Lecture 10: Useful libraries in Python (Solution)

Exercise: Solution:

• Sympy (Symbolic notations)

• Scipy (optimize)

• Fsolve (Linear and Nonlinear equations)

• Curve fitting

Solving ordinary differential equations

Sympy to solve some ODE examples. To use Sympy, we first need to import it and call init_printing() to get nicely typeset equations

import sympy
from sympy import symbols, Eq, Derivative, init_printing, Function, dsolve, exp, classify_ode, checkodesol

# This initialises pretty printing
init_printing()
from IPython.display import display

# Support for interactive plots
from ipywidgets import interact

# This command makes plots appear inside the browser window
%matplotlib inline

Example: car breaking

During braking a car’s velocity is given by \(v = v_{0} e^{−t/\tau}\). Calculate the distance travelled.

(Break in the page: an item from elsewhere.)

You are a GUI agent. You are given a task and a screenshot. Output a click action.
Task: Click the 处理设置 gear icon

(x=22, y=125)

We first define the symbols in the equation (\(t\), \(\tau\) and \(v_{0}\)), and the function (\(x\), for the displacement):

\[\frac{d x(t)}{dt} = v_{0} e^{−t/\tau} \quad \rightarrow \quad x(t) = \int v_{0} e^{−t/\tau} dt\]

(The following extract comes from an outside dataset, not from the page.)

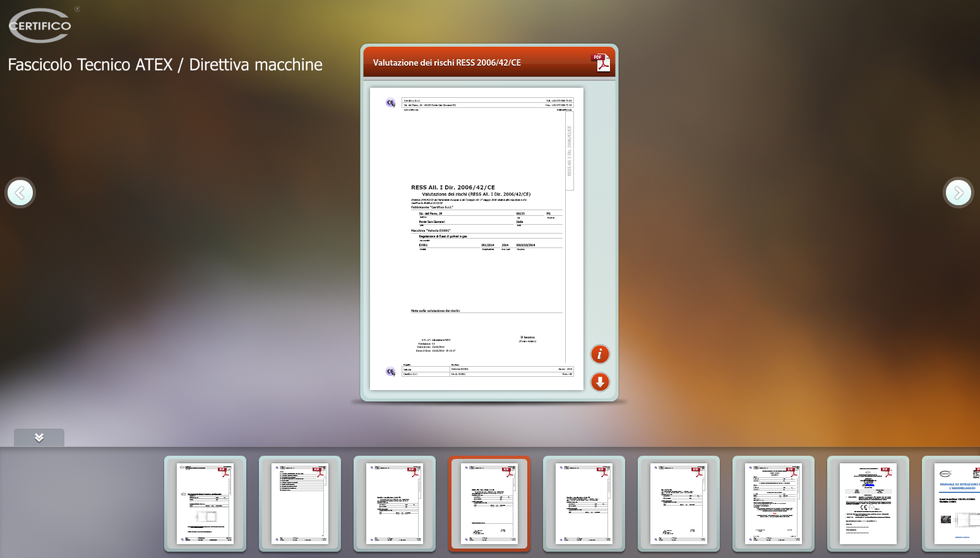Select the sixth document thumbnail
980x558 pixels.
pyautogui.click(x=678, y=504)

t, tau, v0 = symbols("t tau v0")
x = Function("x")

Next, we define the differential equation, and print it to the screen for checking:

eqn = Eq(Derivative(x(t), t), v0*exp(-t/(tau)))
display(eqn)

The dsolve function solves the differential equation symbolically:

x = dsolve(eqn, x(t))
display(x)

where \(C_{1}\) is a constant. As expected for a first-order equation, there is one constant.

SymPy is not yet very good at eliminating constants from initial conditions, so we will do this manually assuming that \(x = 0\) and \(t = 0\):

x = x.subs('C1', v0*tau)
display(x)

Specifying a value for \(v_{0}\), we create an interactive plot of \(x\) as a function of the parameter \(\tau\):

x = x.subs(v0, 100)

def plot(τ=1.0):
    x1 = x.subs(tau, τ)

    # Plot position vs time
    sympy.plot(x1.args[1], (t, 0.0, 10.0), xlabel="time", ylabel="position");

interact(plot, τ=(0.0, 10, 0.2));

Scipy Optimize

Bisection

Find root of a function within an interval using bisection.

Basic bisection routine to find a zero of the function f between the arguments a and b. f(a) and f(b) cannot have the same signs.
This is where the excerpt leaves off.